▶ Activity
Your answer must be an exact copy of the records below, minus any images.

═══

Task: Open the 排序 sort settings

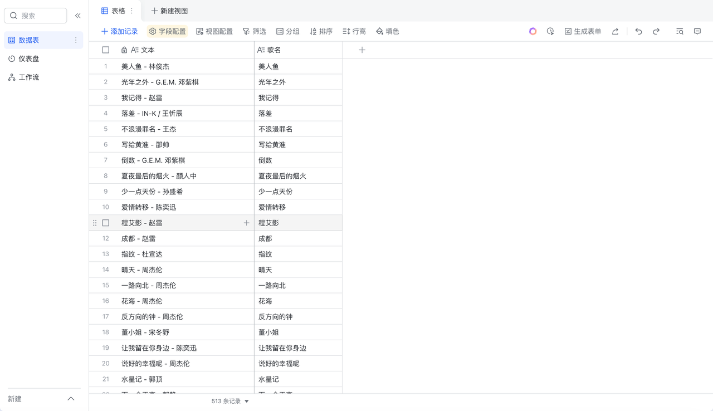Action: tap(321, 31)
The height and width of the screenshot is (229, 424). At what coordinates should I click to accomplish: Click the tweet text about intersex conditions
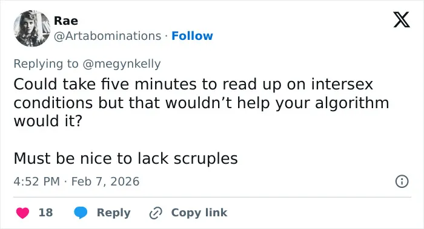202,102
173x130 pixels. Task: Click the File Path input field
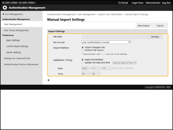point(115,37)
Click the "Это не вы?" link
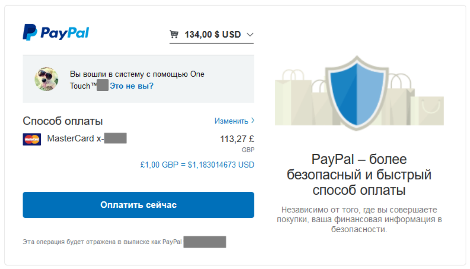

═══

▶ Response to the exercise
Task: Open the 排序 sort settings

Action: tap(321, 31)
The height and width of the screenshot is (229, 424). At what coordinates should I click to accomplish: Click the tweet text about intersex conditions
202,102
173x130 pixels. Task: Click the File Path input field
point(115,37)
Click the "Это не вы?" link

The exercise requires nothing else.